Glenn Greenwald drew this conclusion from his discussion of the Federal government’s fear- and terror-mongering:

The central linchpin of Endless War and civil liberties erosions is keeping fear levels high. Foreign Al Qaeda villains once served that role, and Homegrown Terrorists have now replaced them. That they are, in fact, a “miniscule threat to public safety” seems to have no force in even slowing down, let alone grinding to a halt, the never-ending war mentality imposed on the citizenry even though we are now more than a full decade away from the last successful Terrorist attack on U.S. soil.

If I were asked to choose a government institution that best illustrates bureaucratic-monument building and excessive resource usage, I would select the security-surveillance apparatus. What is truly disturbing about the apparatus is that it is a network of related institutions which would have no reason to exist if the United States were not an empire. But it is an empire, one struggling to remain so for an indefinite future.

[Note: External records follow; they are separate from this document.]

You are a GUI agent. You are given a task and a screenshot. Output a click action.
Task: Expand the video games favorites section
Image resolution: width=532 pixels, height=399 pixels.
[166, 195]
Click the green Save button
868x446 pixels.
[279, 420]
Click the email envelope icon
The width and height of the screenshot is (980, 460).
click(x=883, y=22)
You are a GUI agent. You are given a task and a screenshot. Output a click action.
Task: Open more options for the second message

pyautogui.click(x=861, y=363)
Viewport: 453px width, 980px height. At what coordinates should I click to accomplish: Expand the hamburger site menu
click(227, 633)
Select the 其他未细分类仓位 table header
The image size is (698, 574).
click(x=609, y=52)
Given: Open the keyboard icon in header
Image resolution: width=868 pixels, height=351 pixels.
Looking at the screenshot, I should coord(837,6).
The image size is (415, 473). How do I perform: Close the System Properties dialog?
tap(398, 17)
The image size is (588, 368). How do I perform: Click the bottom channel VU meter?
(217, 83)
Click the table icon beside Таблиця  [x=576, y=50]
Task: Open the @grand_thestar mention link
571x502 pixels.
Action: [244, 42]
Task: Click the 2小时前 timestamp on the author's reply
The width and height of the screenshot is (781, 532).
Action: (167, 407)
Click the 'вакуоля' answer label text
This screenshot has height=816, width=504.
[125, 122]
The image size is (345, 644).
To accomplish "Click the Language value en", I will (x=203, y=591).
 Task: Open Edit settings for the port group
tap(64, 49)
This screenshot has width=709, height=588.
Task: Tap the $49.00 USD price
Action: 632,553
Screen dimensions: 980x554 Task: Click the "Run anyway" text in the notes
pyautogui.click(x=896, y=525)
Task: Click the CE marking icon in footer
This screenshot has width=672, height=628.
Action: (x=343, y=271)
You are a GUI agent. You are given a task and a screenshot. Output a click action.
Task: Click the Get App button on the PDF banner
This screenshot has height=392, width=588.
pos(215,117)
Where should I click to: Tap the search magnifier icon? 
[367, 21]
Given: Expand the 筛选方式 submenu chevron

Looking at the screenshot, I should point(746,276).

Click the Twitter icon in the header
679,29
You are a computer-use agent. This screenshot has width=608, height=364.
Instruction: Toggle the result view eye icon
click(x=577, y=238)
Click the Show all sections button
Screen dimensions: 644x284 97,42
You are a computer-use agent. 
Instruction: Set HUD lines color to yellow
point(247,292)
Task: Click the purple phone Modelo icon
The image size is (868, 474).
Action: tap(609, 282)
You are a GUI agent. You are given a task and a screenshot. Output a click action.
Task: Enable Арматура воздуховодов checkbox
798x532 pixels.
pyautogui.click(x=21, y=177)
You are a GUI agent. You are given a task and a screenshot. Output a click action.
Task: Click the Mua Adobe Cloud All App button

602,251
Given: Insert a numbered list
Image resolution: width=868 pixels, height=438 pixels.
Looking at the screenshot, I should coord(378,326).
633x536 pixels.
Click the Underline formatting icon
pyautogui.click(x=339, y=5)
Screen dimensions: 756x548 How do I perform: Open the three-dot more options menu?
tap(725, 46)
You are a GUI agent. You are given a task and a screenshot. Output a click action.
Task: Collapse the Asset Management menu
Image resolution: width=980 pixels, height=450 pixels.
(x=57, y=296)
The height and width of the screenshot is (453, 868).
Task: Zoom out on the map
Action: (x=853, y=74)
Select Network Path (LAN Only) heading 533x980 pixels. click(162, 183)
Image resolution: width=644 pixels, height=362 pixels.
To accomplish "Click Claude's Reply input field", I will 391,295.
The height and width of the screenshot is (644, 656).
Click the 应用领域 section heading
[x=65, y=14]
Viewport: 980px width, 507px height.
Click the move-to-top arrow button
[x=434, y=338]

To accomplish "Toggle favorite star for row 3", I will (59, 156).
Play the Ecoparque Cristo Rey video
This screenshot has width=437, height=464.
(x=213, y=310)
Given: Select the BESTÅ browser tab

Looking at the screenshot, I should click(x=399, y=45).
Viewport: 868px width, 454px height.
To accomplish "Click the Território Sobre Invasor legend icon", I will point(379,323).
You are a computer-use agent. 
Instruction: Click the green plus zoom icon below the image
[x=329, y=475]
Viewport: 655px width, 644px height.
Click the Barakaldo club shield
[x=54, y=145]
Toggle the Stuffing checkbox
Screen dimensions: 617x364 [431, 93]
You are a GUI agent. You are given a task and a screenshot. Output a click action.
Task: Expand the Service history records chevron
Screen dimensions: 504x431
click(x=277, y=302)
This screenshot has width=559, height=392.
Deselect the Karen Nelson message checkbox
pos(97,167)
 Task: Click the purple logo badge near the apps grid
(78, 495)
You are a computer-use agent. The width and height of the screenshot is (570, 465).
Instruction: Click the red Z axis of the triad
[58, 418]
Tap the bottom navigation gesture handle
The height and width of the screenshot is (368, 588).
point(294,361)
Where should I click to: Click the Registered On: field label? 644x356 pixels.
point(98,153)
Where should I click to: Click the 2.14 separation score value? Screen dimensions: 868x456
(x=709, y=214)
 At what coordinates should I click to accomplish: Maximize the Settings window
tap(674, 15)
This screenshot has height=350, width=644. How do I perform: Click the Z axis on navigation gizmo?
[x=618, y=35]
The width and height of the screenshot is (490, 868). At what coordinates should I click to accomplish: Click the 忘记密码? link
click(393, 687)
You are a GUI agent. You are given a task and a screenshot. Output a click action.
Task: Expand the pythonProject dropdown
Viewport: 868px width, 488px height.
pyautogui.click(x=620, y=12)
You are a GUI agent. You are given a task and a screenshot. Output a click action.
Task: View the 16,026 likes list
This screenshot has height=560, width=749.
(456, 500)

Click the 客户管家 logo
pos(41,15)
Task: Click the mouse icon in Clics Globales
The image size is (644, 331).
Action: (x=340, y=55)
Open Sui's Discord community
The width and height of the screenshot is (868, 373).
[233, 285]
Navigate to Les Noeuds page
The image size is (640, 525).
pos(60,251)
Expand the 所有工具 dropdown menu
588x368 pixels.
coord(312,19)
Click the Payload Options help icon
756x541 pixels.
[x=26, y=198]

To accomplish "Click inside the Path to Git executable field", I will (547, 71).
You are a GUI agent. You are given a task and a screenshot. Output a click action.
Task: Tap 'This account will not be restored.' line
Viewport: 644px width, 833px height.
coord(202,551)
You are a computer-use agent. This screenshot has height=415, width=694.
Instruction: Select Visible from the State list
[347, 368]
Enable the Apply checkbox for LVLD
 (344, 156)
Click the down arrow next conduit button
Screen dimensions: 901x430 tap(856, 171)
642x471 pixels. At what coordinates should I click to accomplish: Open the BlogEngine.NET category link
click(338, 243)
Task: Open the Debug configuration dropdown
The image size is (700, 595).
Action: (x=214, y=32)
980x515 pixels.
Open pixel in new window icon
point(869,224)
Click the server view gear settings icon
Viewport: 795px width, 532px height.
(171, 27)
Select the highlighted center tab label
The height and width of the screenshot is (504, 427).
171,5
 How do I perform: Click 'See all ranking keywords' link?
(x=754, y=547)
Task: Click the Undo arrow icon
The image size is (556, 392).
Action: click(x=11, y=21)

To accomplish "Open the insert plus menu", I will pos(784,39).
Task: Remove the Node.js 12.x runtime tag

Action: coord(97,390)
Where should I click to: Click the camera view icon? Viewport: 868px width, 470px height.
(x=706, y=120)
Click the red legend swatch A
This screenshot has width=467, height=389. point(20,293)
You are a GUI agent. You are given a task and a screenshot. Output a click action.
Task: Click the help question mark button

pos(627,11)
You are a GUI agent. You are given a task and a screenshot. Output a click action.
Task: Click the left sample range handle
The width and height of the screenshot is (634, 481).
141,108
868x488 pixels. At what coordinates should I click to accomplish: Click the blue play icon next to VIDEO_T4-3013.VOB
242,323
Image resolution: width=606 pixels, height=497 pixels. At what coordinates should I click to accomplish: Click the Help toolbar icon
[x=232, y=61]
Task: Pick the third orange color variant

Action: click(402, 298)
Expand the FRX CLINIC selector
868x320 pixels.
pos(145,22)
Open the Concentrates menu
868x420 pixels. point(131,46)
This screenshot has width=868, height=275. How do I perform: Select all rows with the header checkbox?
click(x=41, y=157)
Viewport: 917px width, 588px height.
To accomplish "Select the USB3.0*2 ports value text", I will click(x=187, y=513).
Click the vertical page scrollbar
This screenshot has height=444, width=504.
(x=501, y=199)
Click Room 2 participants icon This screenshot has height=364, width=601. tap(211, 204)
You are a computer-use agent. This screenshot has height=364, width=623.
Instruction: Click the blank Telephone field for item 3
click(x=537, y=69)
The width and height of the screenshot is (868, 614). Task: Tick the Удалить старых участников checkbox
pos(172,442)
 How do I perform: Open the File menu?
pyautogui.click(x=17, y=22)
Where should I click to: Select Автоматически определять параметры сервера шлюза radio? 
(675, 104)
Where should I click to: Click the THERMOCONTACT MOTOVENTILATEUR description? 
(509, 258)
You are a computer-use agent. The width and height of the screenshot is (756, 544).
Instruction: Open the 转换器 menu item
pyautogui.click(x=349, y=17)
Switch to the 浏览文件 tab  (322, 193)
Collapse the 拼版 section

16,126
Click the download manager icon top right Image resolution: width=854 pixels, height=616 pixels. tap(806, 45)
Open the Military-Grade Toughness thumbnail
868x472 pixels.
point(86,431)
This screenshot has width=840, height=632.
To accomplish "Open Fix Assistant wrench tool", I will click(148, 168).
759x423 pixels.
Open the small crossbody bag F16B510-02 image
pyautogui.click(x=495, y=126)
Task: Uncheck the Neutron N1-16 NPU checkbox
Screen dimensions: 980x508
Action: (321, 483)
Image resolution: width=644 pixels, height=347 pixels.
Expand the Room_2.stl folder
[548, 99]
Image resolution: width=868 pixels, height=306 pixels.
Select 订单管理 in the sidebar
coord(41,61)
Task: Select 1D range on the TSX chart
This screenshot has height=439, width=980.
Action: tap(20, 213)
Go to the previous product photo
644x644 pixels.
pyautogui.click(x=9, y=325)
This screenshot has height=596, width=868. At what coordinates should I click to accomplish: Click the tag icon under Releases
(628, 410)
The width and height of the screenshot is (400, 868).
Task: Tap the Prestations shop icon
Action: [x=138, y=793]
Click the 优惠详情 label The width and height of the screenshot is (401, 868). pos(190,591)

Mike Lee likes California so much

Senator Mike Lee (R-UT), Senate class of 2010, wants a Constitutional amendment to impose a ⅔rds supermajority requirement on the Congress whenever it votes for a tax increase. This, of course, is the Constitutional limit on democratic governance that has made California a basket case economy. Lee discussed his desires on Hardball with an incredulous Chris Mathews:

Ian Millhiser of ThinkProgress calls Lee’s gambit extortion:

So Lee wants to rewrite our Constitution to [sic] that the American people must always live under conservative governance, regardless of who they elect, and he’s got a simple plan to force his colleagues in Congress to make this happen. That’s a mighty nice economy we’ve got here, it would be a shame if Mike Lee had to break it.

And so it is.

President Obama wants to respect Constitutional limits

After Barack Obama’s meeting today with Republican leaders — during which they discussed the pain they would spread around the country and when they also agreed that they could live with the pain they will cause if they go through with their plans — it was left to Treasury Secretary Geithner to whip up Congressional support for the latest austerity budget. In this, the New York Times reports:

Mr. Geithner appeared to be playing a role not unlike that of Ben Bernanke, the chairman of the Federal Reserve, who warned lawmakers in the fall of 2008 that unless Congress voted to bail out the banking system, the credit crisis threatened to plunge the United States into a depression. Stunned by Mr. Bernanke’s dire depiction, the lawmakers undertook measures that were until then unthinkable.

Lest his warnings go unheeded,

…Mr. Geithner told the lawmakers the White House did not believe it had the authority, under the Constitution, to continue issuing debt if it reached the debt ceiling. Nobody in the room disputed Mr. Geithner’s bleak assessment, the officials said.

Naturally, this President, a man of principle and a Constitutional scholar, would not want to exceed the authority given to his office by the Constitution. Never would he choose a path marked by excess and legal impropriety. He would not act unconstitutionally even though his doing so would spare so many they pain this austerity budget will inflict upon them. It is just not in his nature. He will not flinch when forced by circumstances to look deeply into the abyss; nor would he refuse to throw the “lesser people” into this nothingness when duty demands that he do so. He, like Kennedy, would ask them what they can do for their country.